Follow these best practices to improve security and performance when using webhooks.

Subscribe to the minimum number of events

You should only subscribe to the webhook events that you need. This will reduce the amount of work your server needs to do. For more information about subscribing to events, see Creating webhooks and Editing webhooks.

Use a webhook secret

Warning

To avoid accidental exposure of sensitive information, do not include sensitive information in your payload URL. This includes your own API keys and other authentication credentials. Instead, to validate that webhook deliveries were sent by GitHub and have not been tampered with, use a webhook secret. For more information, see Validating webhook deliveries.

The webhook secret should be a random string of text with high entropy. You should securely store your webhook secret in a way that your server can access.

Use HTTPS and SSL verification

You should ensure that your server uses an HTTPS connection. By default, GitHub will verify SSL certificates when delivering webhooks. GitHub recommends that you leave SSL verification enabled.

Allow GitHub's IP addresses

You can set up an IP allow list for your server, and add the IP addresses that GitHub uses for webhook deliveries. This can block spoofed requests to your server.

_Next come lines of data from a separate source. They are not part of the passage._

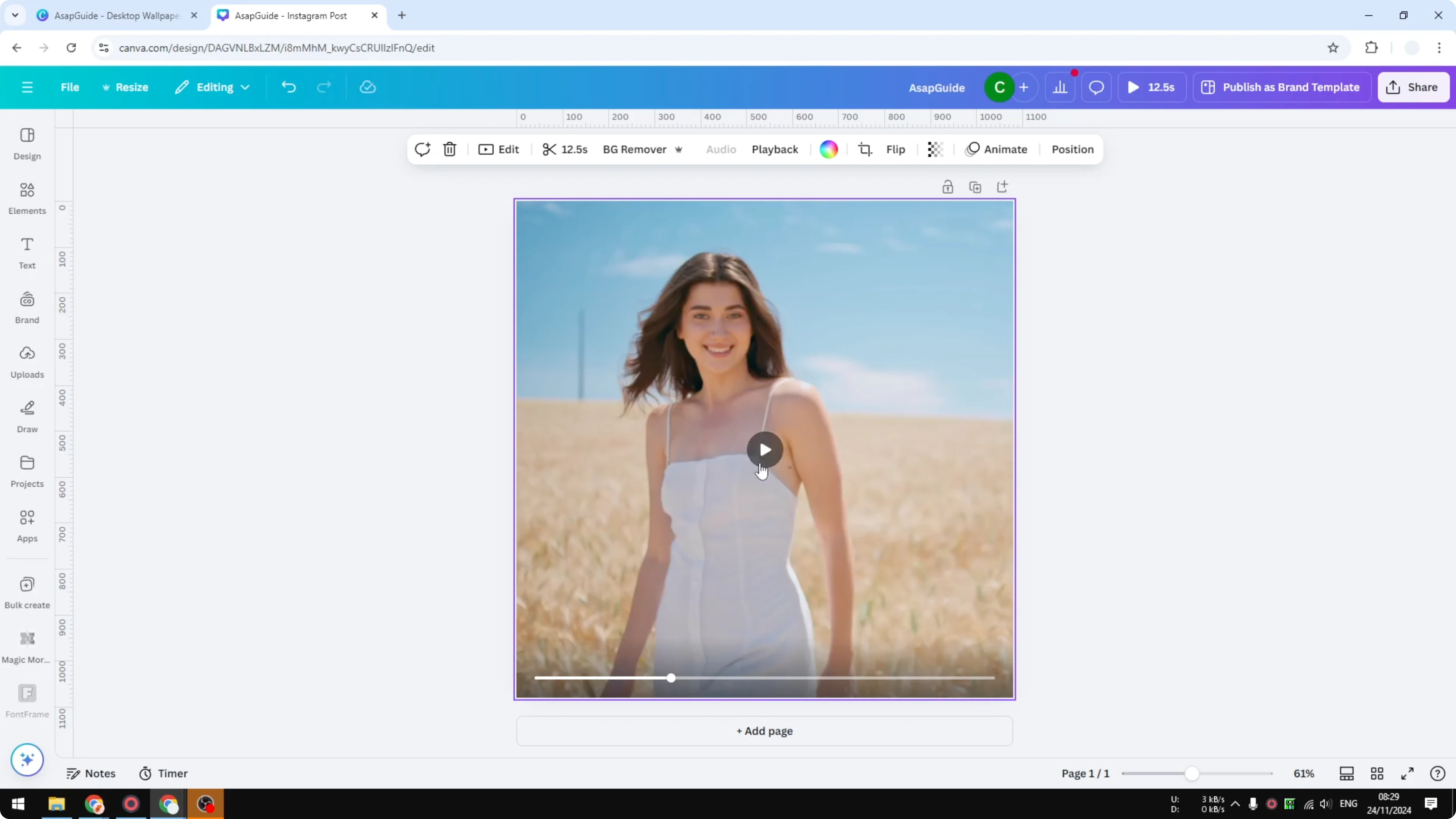Viewport: 1456px width, 819px height.
Task: Add a new page below the canvas
Action: (764, 731)
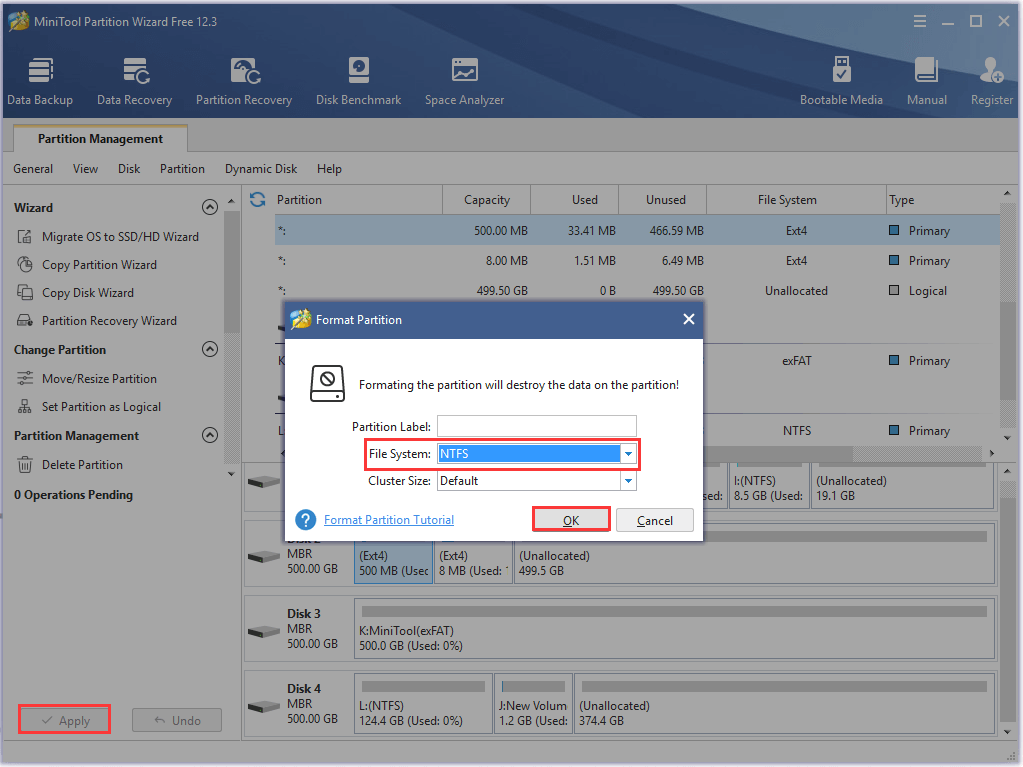Collapse the Change Partition section
Viewport: 1023px width, 767px height.
[x=210, y=349]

You can use the GET /meta endpoint to find the current list of GitHub's IP addresses. For more information, see REST API endpoints for meta data. GitHub occasionally makes changes to its IP addresses, so you should update your IP allow list periodically.

For more information, see About GitHub's IP addresses.

Respond within 10 seconds

Your server should respond with a 2XX response within 10 seconds of receiving a webhook delivery. If your server takes longer than that to respond, then GitHub terminates the connection and considers the delivery a failure.

In order to respond in a timely manner, you may want to set up a queue to process webhook payloads asynchronously. Your server can respond when it receives the webhook, and then process the payload in the background without blocking future webhook deliveries. For example, you can use services like Hookdeck or libraries like Resque (Ruby), RQ (Python), or RabbitMQ (Java).

Check the event type and action before processing the event

There are multiple webhook event types, and many events can have multiple action types. GitHub continues to add new event types and new actions to existing event types. Your application should check the event type and action of a webhook payload before processing the payload. To determine the event type, you can use the X-GitHub-Event request header. To determine the action type, you can use the top-level action key in the event payload.

Redeliver missed deliveries

If your server goes down, you should redeliver missed webhooks once your server is back up. For more information, see Redelivering webhooks.

Use the X-GitHub-Delivery header

In a replay attack, a bad actor intercepts a webhook delivery and re-sends the delivery. To protect against replay attacks, you can use the X-GitHub-Delivery header to ensure that each delivery is unique per event.

Note

If you request a redelivery, the X-GitHub-Delivery header will be the same as in the original delivery.